→ Task to carry out: Pick out each line in the entries below that contains the string "Open", and treat uppercase and lowercase letters as different.
[Start Provided records]
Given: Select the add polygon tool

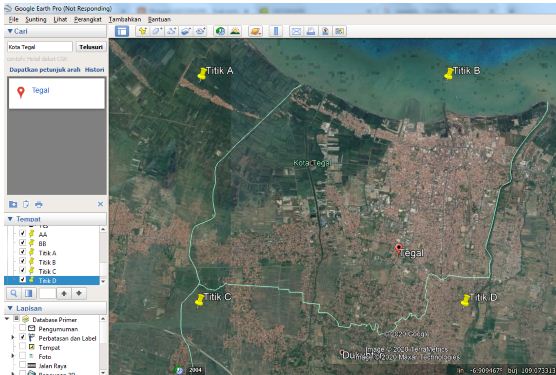Looking at the screenshot, I should (x=157, y=31).
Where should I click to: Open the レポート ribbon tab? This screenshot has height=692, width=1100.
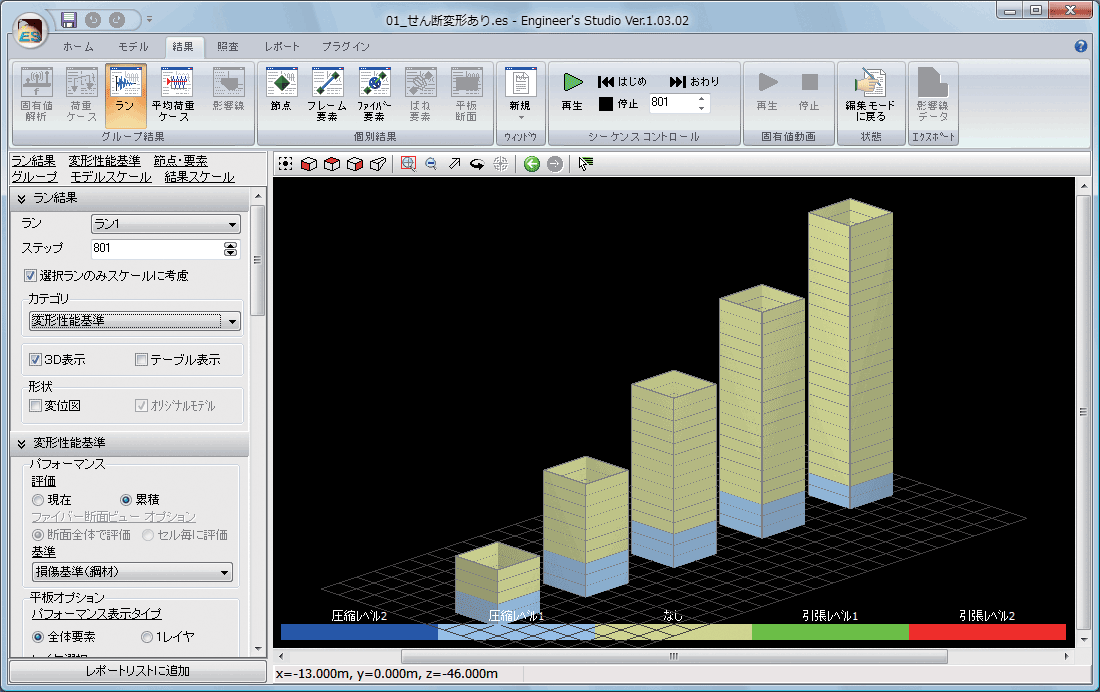[282, 46]
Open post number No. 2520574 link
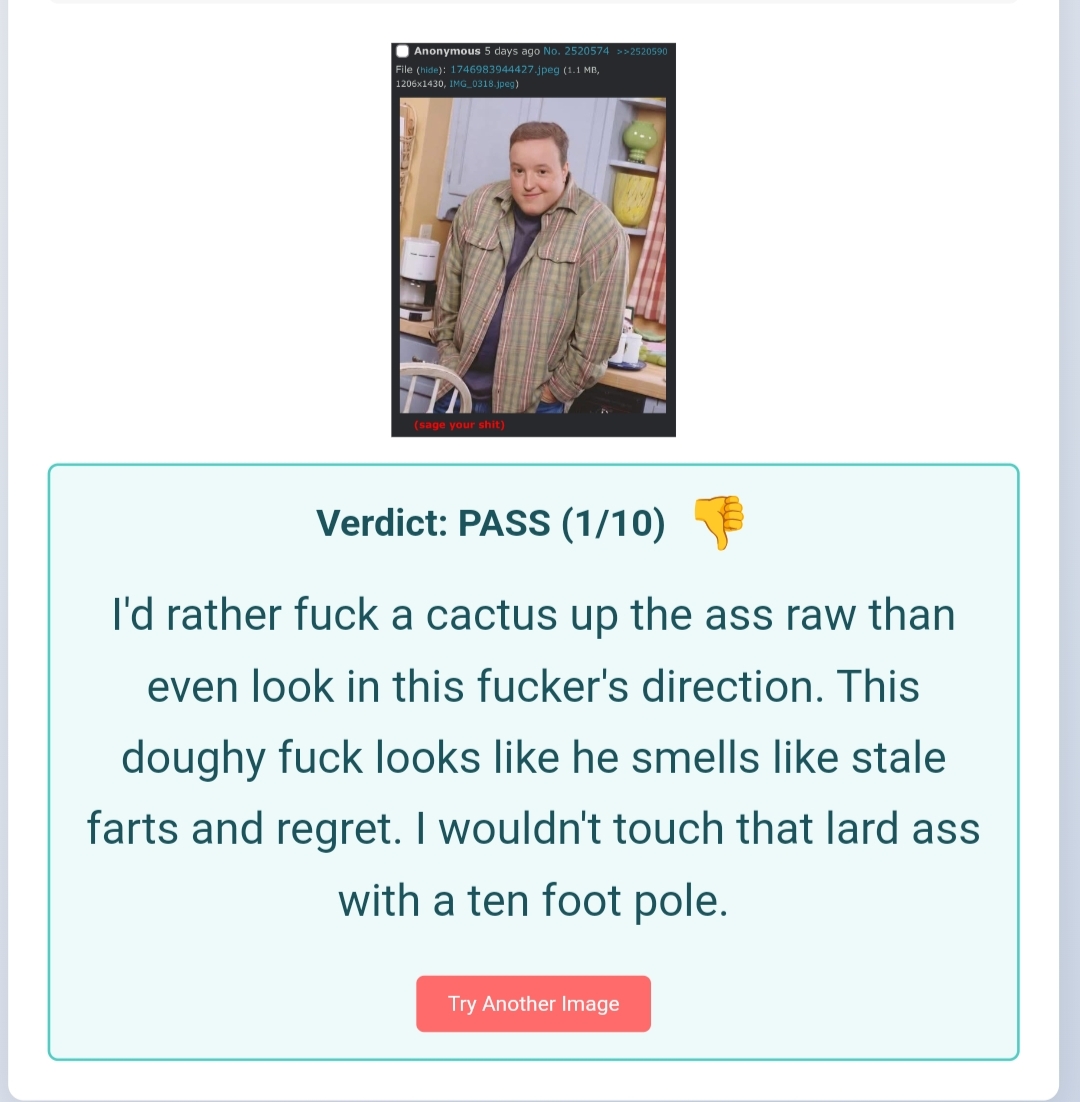1080x1102 pixels. [576, 51]
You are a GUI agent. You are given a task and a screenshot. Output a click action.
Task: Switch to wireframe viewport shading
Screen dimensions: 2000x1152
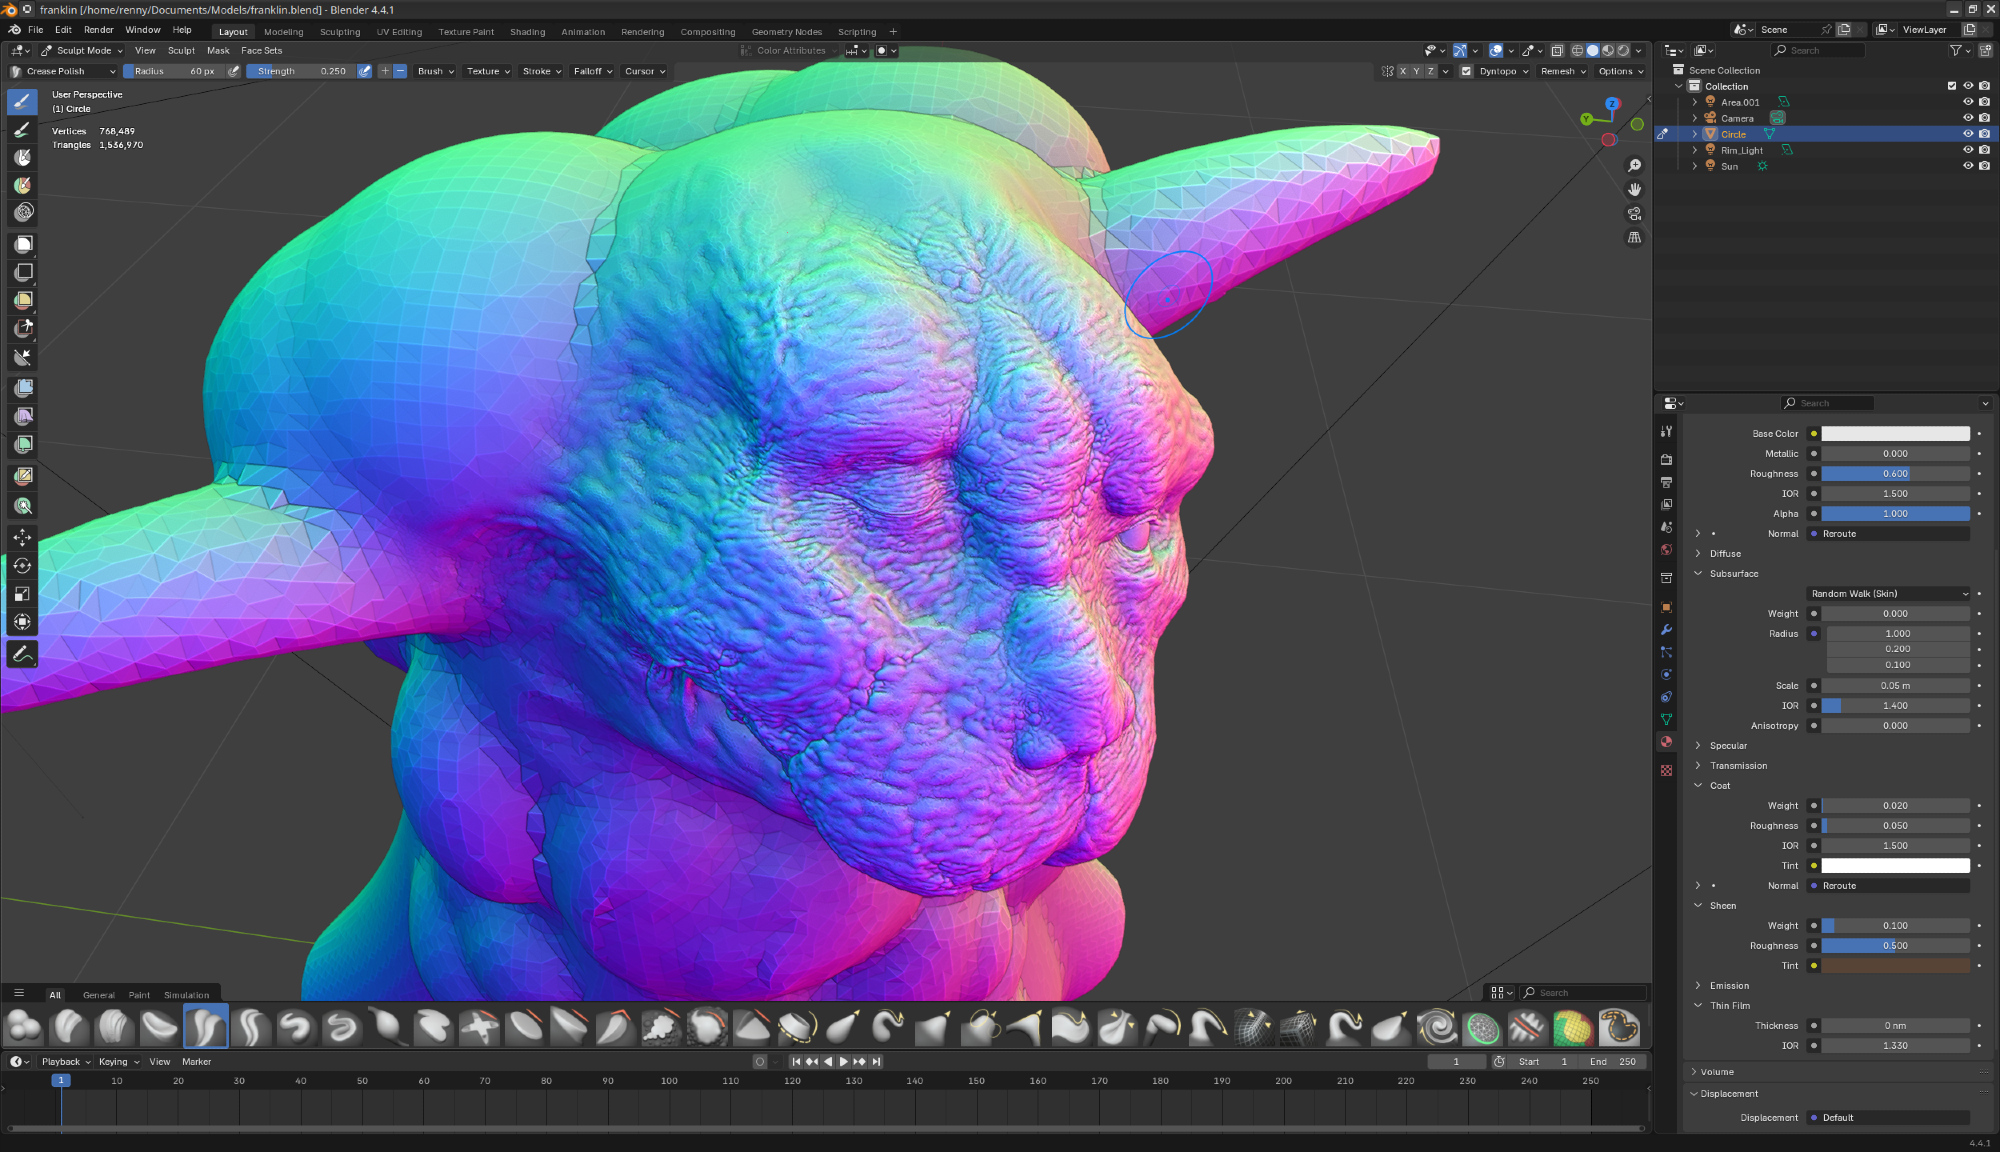coord(1577,50)
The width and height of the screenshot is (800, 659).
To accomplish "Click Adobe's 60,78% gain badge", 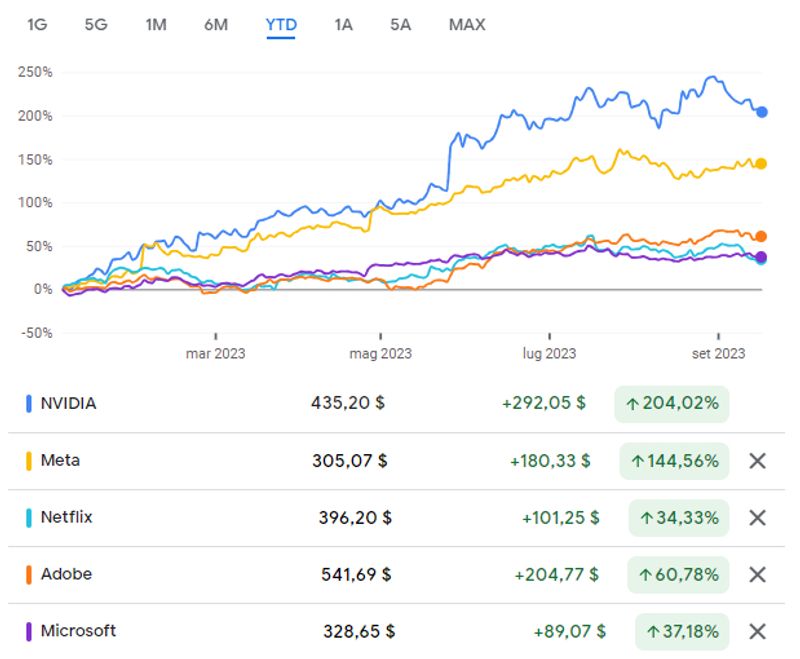I will [x=679, y=575].
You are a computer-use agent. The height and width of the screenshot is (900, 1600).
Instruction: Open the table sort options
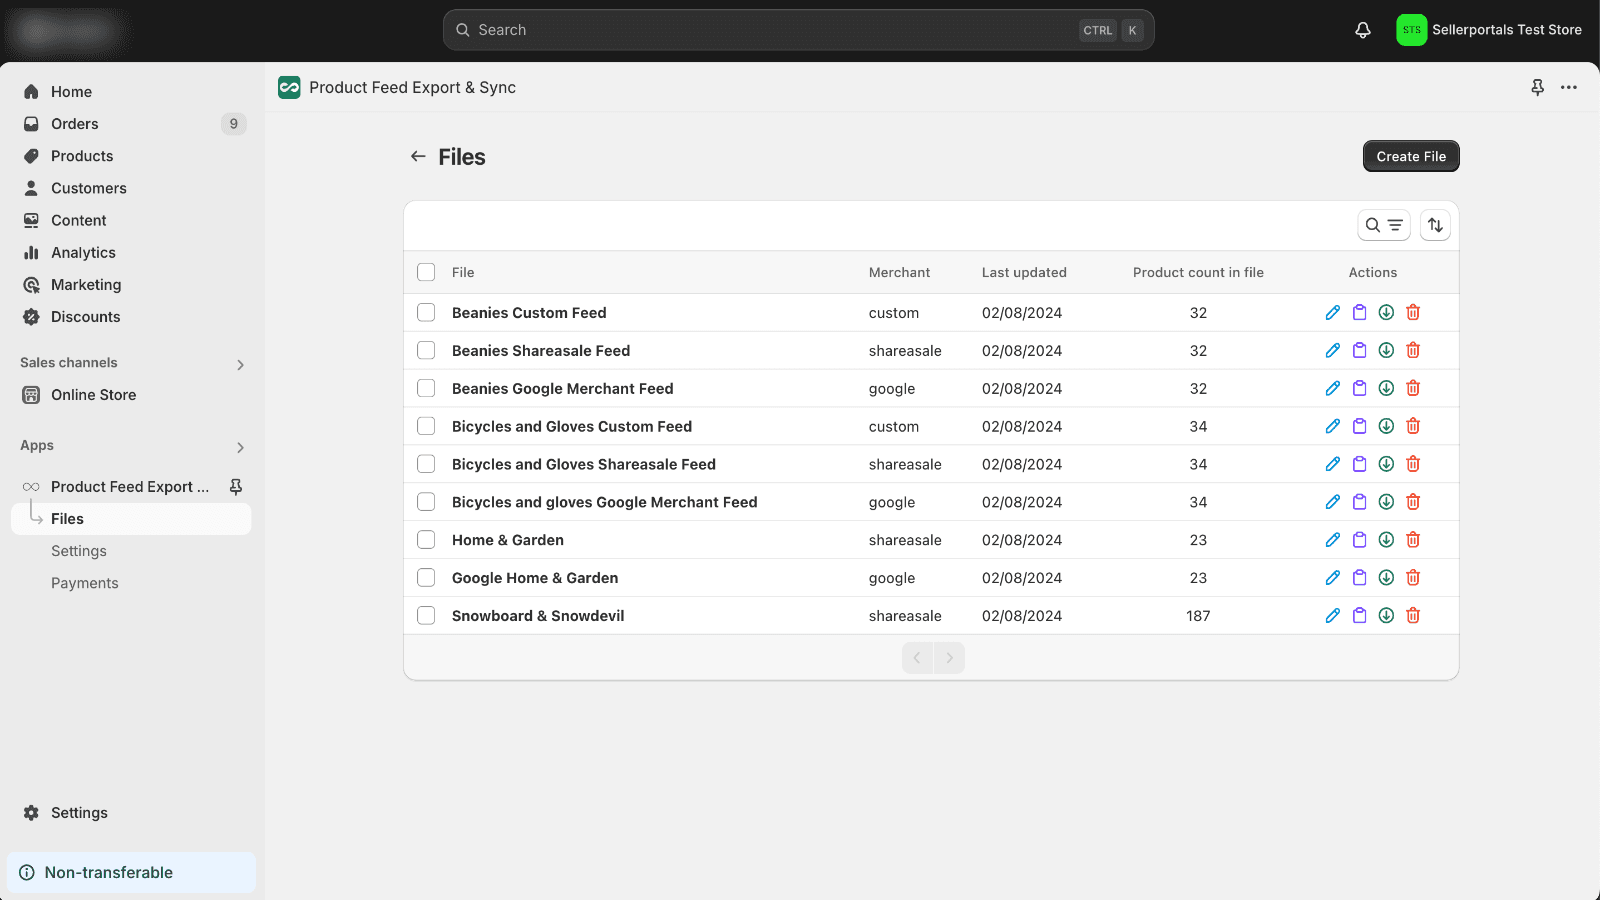tap(1435, 226)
[End Provided records]
→ Exercise result:
Where should I click to: Open the レポート ribbon tab? This screenshot has height=692, width=1100.
Open post number No. 2520574 link
Instruction: Open the table sort options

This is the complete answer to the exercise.